**Stored data:**

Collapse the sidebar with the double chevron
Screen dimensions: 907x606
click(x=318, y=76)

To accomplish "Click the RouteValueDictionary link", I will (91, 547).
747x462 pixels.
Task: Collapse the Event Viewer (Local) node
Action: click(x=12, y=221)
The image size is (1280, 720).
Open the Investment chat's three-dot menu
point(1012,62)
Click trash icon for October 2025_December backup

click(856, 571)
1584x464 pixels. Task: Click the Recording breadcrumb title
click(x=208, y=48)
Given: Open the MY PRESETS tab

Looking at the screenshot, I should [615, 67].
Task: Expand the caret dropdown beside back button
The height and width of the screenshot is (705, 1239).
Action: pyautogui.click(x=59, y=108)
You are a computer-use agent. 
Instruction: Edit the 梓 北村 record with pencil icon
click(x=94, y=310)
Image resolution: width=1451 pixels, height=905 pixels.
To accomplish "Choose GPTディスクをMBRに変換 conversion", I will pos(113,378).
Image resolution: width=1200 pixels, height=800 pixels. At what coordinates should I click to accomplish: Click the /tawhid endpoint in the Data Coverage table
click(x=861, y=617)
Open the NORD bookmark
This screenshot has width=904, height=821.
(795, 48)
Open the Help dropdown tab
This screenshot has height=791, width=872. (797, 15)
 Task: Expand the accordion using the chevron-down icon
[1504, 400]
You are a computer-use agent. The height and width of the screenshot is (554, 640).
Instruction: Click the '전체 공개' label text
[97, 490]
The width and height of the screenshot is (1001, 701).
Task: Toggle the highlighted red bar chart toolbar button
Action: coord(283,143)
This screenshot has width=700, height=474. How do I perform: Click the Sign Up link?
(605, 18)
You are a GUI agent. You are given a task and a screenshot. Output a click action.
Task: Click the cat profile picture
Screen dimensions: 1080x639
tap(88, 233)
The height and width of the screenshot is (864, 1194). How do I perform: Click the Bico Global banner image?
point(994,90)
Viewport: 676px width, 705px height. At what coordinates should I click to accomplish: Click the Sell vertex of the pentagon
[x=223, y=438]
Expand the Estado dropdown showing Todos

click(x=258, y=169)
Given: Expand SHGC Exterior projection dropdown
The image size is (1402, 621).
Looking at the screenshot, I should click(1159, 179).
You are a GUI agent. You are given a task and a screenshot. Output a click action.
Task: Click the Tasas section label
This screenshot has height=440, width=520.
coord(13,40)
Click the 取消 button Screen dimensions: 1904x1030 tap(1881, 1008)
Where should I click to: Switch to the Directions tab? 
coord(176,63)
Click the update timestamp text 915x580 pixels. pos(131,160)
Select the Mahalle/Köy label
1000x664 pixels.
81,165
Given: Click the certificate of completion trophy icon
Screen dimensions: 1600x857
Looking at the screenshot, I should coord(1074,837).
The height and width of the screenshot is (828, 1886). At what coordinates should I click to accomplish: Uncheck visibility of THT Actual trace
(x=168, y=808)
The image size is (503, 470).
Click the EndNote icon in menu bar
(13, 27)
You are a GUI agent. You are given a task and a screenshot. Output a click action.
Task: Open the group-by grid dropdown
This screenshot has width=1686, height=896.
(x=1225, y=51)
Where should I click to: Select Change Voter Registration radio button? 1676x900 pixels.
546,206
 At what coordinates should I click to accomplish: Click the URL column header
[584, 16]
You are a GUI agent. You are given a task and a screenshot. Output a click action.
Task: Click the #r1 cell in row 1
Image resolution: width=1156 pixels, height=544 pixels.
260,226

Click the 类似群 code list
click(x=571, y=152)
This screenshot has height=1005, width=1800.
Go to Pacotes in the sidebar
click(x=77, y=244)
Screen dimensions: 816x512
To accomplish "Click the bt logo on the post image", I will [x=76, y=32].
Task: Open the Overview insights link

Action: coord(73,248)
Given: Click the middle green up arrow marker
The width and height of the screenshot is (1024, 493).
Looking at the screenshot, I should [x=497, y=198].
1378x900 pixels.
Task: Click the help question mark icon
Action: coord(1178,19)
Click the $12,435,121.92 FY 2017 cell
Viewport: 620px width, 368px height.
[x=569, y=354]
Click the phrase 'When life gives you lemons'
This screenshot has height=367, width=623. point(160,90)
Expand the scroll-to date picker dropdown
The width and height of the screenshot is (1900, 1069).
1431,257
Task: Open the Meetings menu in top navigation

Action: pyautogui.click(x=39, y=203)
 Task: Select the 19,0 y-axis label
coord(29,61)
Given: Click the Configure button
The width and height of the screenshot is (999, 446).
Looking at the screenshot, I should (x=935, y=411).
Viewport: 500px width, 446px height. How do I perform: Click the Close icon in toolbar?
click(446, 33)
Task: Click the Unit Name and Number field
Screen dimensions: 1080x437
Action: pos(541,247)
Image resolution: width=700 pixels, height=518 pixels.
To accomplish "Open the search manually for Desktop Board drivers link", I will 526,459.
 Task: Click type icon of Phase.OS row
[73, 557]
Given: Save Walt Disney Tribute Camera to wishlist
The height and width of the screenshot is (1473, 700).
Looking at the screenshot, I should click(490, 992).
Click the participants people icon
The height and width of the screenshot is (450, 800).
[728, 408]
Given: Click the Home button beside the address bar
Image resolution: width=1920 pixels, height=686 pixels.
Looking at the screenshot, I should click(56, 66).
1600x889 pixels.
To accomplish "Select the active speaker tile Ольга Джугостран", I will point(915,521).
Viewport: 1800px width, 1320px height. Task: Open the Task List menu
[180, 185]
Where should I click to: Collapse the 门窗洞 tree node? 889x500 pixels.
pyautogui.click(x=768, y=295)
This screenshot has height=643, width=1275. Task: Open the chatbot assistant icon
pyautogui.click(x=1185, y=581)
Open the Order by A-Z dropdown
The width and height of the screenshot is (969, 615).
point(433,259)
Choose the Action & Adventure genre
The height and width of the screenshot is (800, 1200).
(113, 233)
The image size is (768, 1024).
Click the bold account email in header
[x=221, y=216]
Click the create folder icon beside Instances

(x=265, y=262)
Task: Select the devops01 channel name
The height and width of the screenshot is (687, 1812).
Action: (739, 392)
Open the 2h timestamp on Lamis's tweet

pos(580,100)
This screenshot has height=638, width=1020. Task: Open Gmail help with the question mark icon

**Problem:** Transcribe each line of the data exactly, skipping none.

**Problem solution:**
Collapse the sidebar with the double chevron
Screen dimensions: 907x606
click(x=318, y=76)

To accomplish "Click the RouteValueDictionary link", I will (91, 547).
747x462 pixels.
Task: Collapse the Event Viewer (Local) node
Action: click(x=12, y=221)
The image size is (1280, 720).
Open the Investment chat's three-dot menu
point(1012,62)
Click trash icon for October 2025_December backup

click(856, 571)
1584x464 pixels. Task: Click the Recording breadcrumb title
click(x=208, y=48)
Given: Open the MY PRESETS tab

Looking at the screenshot, I should [615, 67].
Task: Expand the caret dropdown beside back button
The height and width of the screenshot is (705, 1239).
Action: pyautogui.click(x=59, y=108)
You are a computer-use agent. 
Instruction: Edit the 梓 北村 record with pencil icon
click(x=94, y=310)
Image resolution: width=1451 pixels, height=905 pixels.
To accomplish "Choose GPTディスクをMBRに変換 conversion", I will pos(113,378).
Image resolution: width=1200 pixels, height=800 pixels. At what coordinates should I click to accomplish: Click the /tawhid endpoint in the Data Coverage table
click(x=861, y=617)
Open the NORD bookmark
This screenshot has width=904, height=821.
(795, 48)
Open the Help dropdown tab
This screenshot has height=791, width=872. (797, 15)
 Task: Expand the accordion using the chevron-down icon
[1504, 400]
You are a computer-use agent. The height and width of the screenshot is (554, 640).
Instruction: Click the '전체 공개' label text
[97, 490]
The width and height of the screenshot is (1001, 701).
Task: Toggle the highlighted red bar chart toolbar button
Action: coord(283,143)
This screenshot has width=700, height=474. How do I perform: Click the Sign Up link?
(605, 18)
You are a GUI agent. You are given a task and a screenshot. Output a click action.
Task: Click the cat profile picture
Screen dimensions: 1080x639
tap(88, 233)
The height and width of the screenshot is (864, 1194). How do I perform: Click the Bico Global banner image?
point(994,90)
Viewport: 676px width, 705px height. At what coordinates should I click to accomplish: Click the Sell vertex of the pentagon
[x=223, y=438]
Expand the Estado dropdown showing Todos

click(x=258, y=169)
Given: Expand SHGC Exterior projection dropdown
The image size is (1402, 621).
Looking at the screenshot, I should click(1159, 179).
You are a GUI agent. You are given a task and a screenshot. Output a click action.
Task: Click the Tasas section label
This screenshot has height=440, width=520.
coord(13,40)
Click the 取消 button Screen dimensions: 1904x1030 tap(1881, 1008)
Where should I click to: Switch to the Directions tab? 
coord(176,63)
Click the update timestamp text 915x580 pixels. pos(131,160)
Select the Mahalle/Köy label
1000x664 pixels.
81,165
Given: Click the certificate of completion trophy icon
Screen dimensions: 1600x857
Looking at the screenshot, I should coord(1074,837).
The height and width of the screenshot is (828, 1886). At what coordinates should I click to accomplish: Uncheck visibility of THT Actual trace
(x=168, y=808)
The image size is (503, 470).
Click the EndNote icon in menu bar
(13, 27)
You are a GUI agent. You are given a task and a screenshot. Output a click action.
Task: Open the group-by grid dropdown
This screenshot has width=1686, height=896.
(x=1225, y=51)
Where should I click to: Select Change Voter Registration radio button? 1676x900 pixels.
546,206
 At what coordinates should I click to accomplish: Click the URL column header
[584, 16]
You are a GUI agent. You are given a task and a screenshot. Output a click action.
Task: Click the #r1 cell in row 1
Image resolution: width=1156 pixels, height=544 pixels.
260,226

Click the 类似群 code list
click(x=571, y=152)
This screenshot has height=1005, width=1800.
Go to Pacotes in the sidebar
click(x=77, y=244)
Screen dimensions: 816x512
To accomplish "Click the bt logo on the post image", I will [x=76, y=32].
Task: Open the Overview insights link

Action: coord(73,248)
Given: Click the middle green up arrow marker
The width and height of the screenshot is (1024, 493).
Looking at the screenshot, I should [x=497, y=198].
1378x900 pixels.
Task: Click the help question mark icon
Action: coord(1178,19)
Click the $12,435,121.92 FY 2017 cell
Viewport: 620px width, 368px height.
[x=569, y=354]
Click the phrase 'When life gives you lemons'
This screenshot has height=367, width=623. point(160,90)
Expand the scroll-to date picker dropdown
The width and height of the screenshot is (1900, 1069).
1431,257
Task: Open the Meetings menu in top navigation

Action: pyautogui.click(x=39, y=203)
 Task: Select the 19,0 y-axis label
coord(29,61)
Given: Click the Configure button
The width and height of the screenshot is (999, 446).
Looking at the screenshot, I should (x=935, y=411).
Viewport: 500px width, 446px height. How do I perform: Click the Close icon in toolbar?
click(446, 33)
Task: Click the Unit Name and Number field
Screen dimensions: 1080x437
Action: pos(541,247)
Image resolution: width=700 pixels, height=518 pixels.
To accomplish "Open the search manually for Desktop Board drivers link", I will 526,459.
 Task: Click type icon of Phase.OS row
[73, 557]
Given: Save Walt Disney Tribute Camera to wishlist
The height and width of the screenshot is (1473, 700).
Looking at the screenshot, I should click(490, 992).
Click the participants people icon
The height and width of the screenshot is (450, 800).
[728, 408]
Given: Click the Home button beside the address bar
Image resolution: width=1920 pixels, height=686 pixels.
Looking at the screenshot, I should click(56, 66).
1600x889 pixels.
To accomplish "Select the active speaker tile Ольга Джугостран", I will point(915,521).
Viewport: 1800px width, 1320px height. Task: Open the Task List menu
[180, 185]
Where should I click to: Collapse the 门窗洞 tree node? 889x500 pixels.
pyautogui.click(x=768, y=295)
This screenshot has height=643, width=1275. Task: Open the chatbot assistant icon
pyautogui.click(x=1185, y=581)
Open the Order by A-Z dropdown
The width and height of the screenshot is (969, 615).
point(433,259)
Choose the Action & Adventure genre
The height and width of the screenshot is (800, 1200).
(113, 233)
The image size is (768, 1024).
Click the bold account email in header
[x=221, y=216]
Click the create folder icon beside Instances

(x=265, y=262)
Task: Select the devops01 channel name
The height and width of the screenshot is (687, 1812).
Action: (739, 392)
Open the 2h timestamp on Lamis's tweet

pos(580,100)
This screenshot has height=638, width=1020. Task: Open Gmail help with the question mark icon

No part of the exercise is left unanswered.